Problem code outline: Main thread: flag = false; createThread( newThreadFun ) sleep until flag = false;
newThreadFun: flag = true CreateHiddenWindowAndWaitForMessageFromMainThread; flag = false; return;
On inspection, the only way this can work is if the main thread's "sleep until" test is done before newThreadFun gets started.
And this is what we see. If the sleep is hit, the patcher never shows any windows or continues on. If the patcher works, we _never_ slept.
I've attached a hack patch against kernel32's thread test suite which reduces it to a single test of this behaviour.
Under Windows, the test always passes, at least in my limited testing.
Under Wine, the test usually fails if wineserver is not already running, and usually passes if wineserver is already running. However, both cases can also give the opposite result every so often.
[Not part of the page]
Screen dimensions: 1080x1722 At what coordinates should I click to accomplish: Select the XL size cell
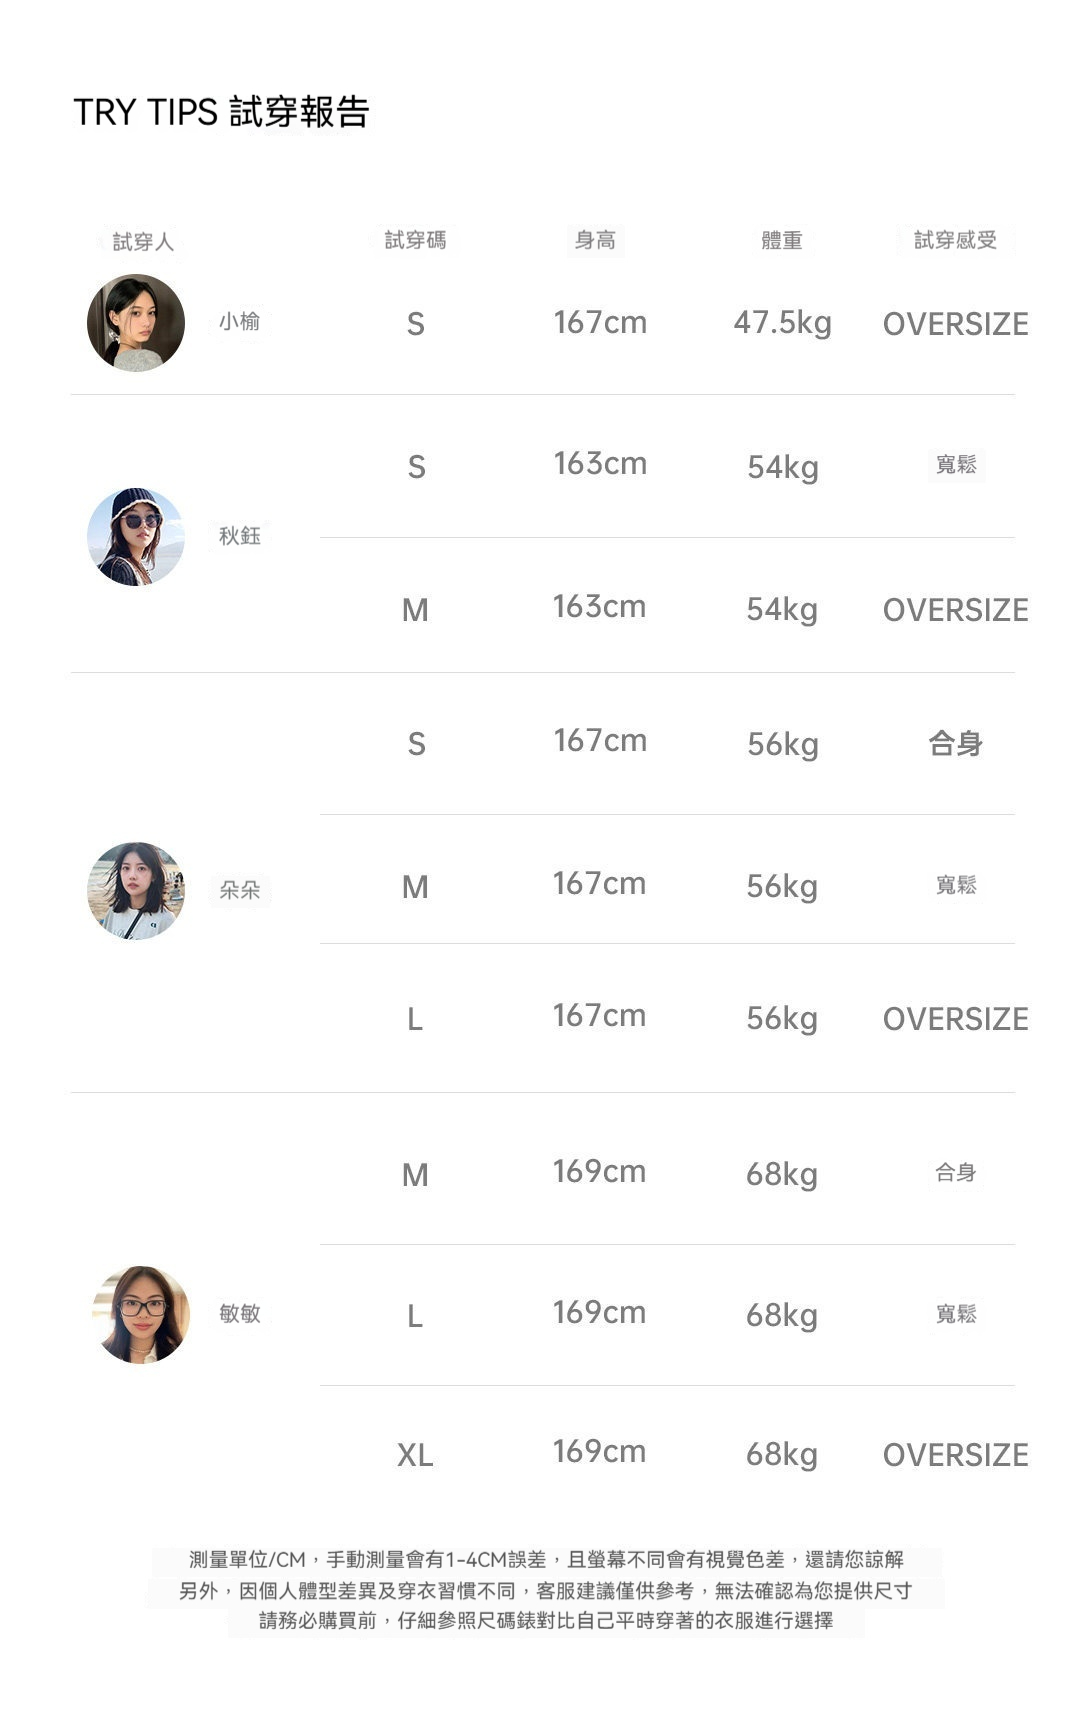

This matches the observed problems starting the Warhammer Online patcher.
So anyway, I guess the question is, am I right about this behaviour or have I overlooked something relevant?
And the follow-up question, if this is a threading behaviour difference between Wine and MS Win32, should Wine replicate it?
And then the follow-up to the follow-up... How would this be replicated?
Maybe a new thread should start at a slightly lower priority than its parent thread? Or simply have ntdll/thread.c's start_thread call sched_yield(); before call_thread_func.
I tried this last idea, and the test passed more often, but still failed frequently with no wineserver running. It also improved the chances of warpatch starting correctly (I only had one failure in about ten tries, rather than nine failures in ten tries).